Two weeks after the board of Morrisons accepted an offer for the supermarket and Apollo Global Management announced its was in the preliminary stages of evaluating a possible offer for the Bradford-based business, the PE firm has confirmed it will not be making an offer.

The business, which has previously been linked with the other Yorkshire-headquartered supermarket, Asda, said this morning it is in early discussions with Fortress Investment Group which made the successful £9.5bn offer for Morrisons earlier this month.

These discussions could result in funds managed by Apollo forming part of the investment group led by Fortress to acquire the supermarket.

Apollo noted the intentions of the investors and stated it would be “fully supportive of Fortress’s stated intentions” regarding the supermarket.
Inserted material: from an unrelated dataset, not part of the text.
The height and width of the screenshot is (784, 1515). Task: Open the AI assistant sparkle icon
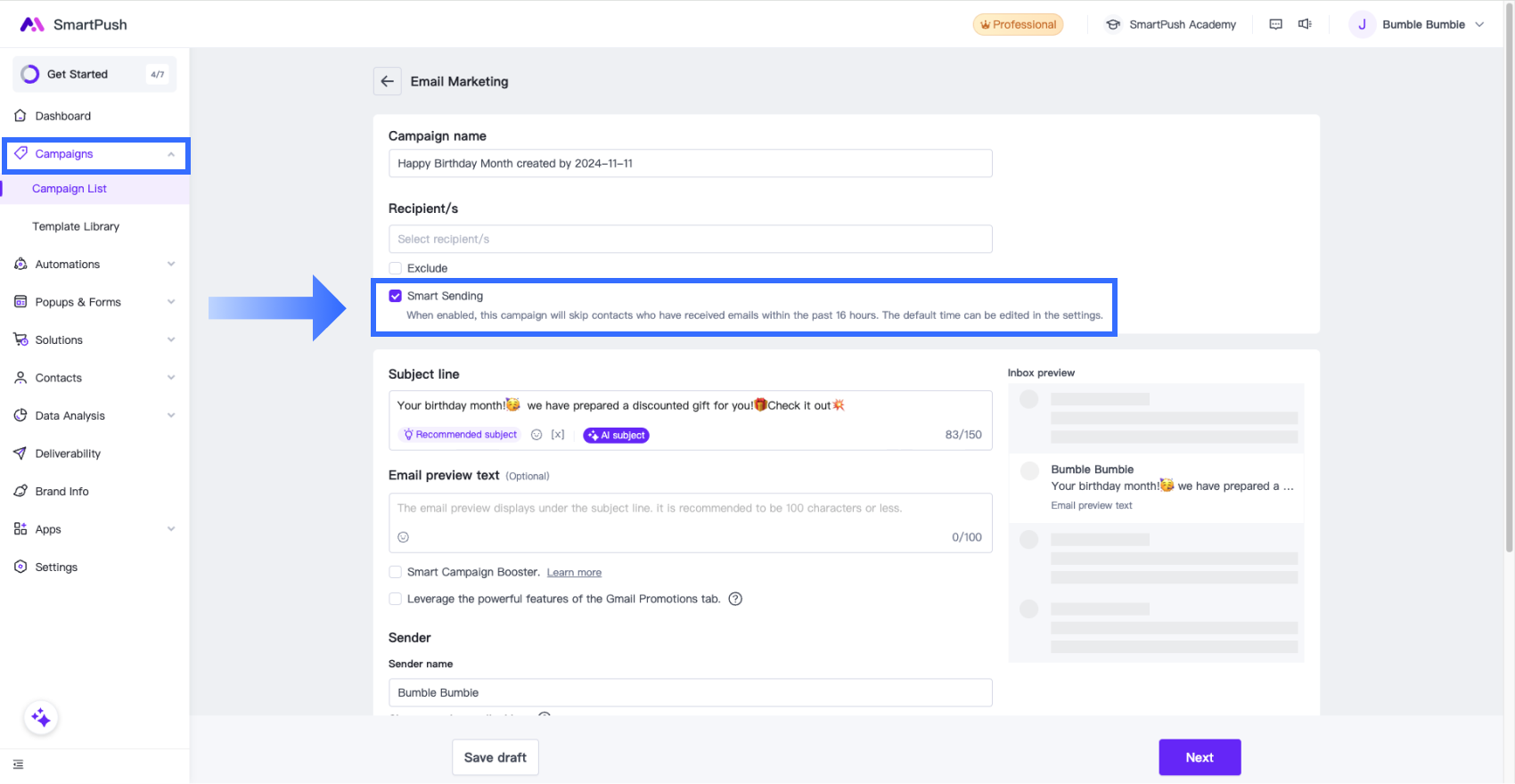(x=41, y=718)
The continuing saga of Morrisons comes as Russ Mould, investment director at AJ Bell describes it when interested parties “could see that UK assets were becoming more attractive to overseas investors”.

He noted that: “Private equity firms have been sitting on oodles of cash for a long time, known as dry powder in the industry, and they now look intent on going on a spending spree.”

The market reacted to initial acquisition story, driving the supermarket’s share price up to a five year high of 268.37p per share on 7 July – considerably above 254p bid that had been made by Fortress.

Since then the share value has slowly dropped closing on Monday at 262p per share.

The successful bid came after Morrisons has already rejected a buyout offer from US private equity firm Clayton, Dubilier & Rice (CD&R) this year , after it “significantly undervalued the business”.

It also followed the supermarket making further headlines in June when it suffered one of the biggest shareholder revolts on record over plans to pay bonuses to bosses.

However the interest in the Bradford-based supermarket is testament to the successful turnaround of the business by Andrew Higginson, Morrisons’s chairman and its chief executive David Potts, who took over the supermarket chain in 2015. At the time the business was widely seen to have lost its way and was losing ground to the discount retailers of Aldi and Lidl while failing to make any impact on the middle ground.

Under the stewardship of Higginson and Potts and CFO Trevor Strain, the firm has been transformed with Potts predicting in a trading update in May two strong years of growth.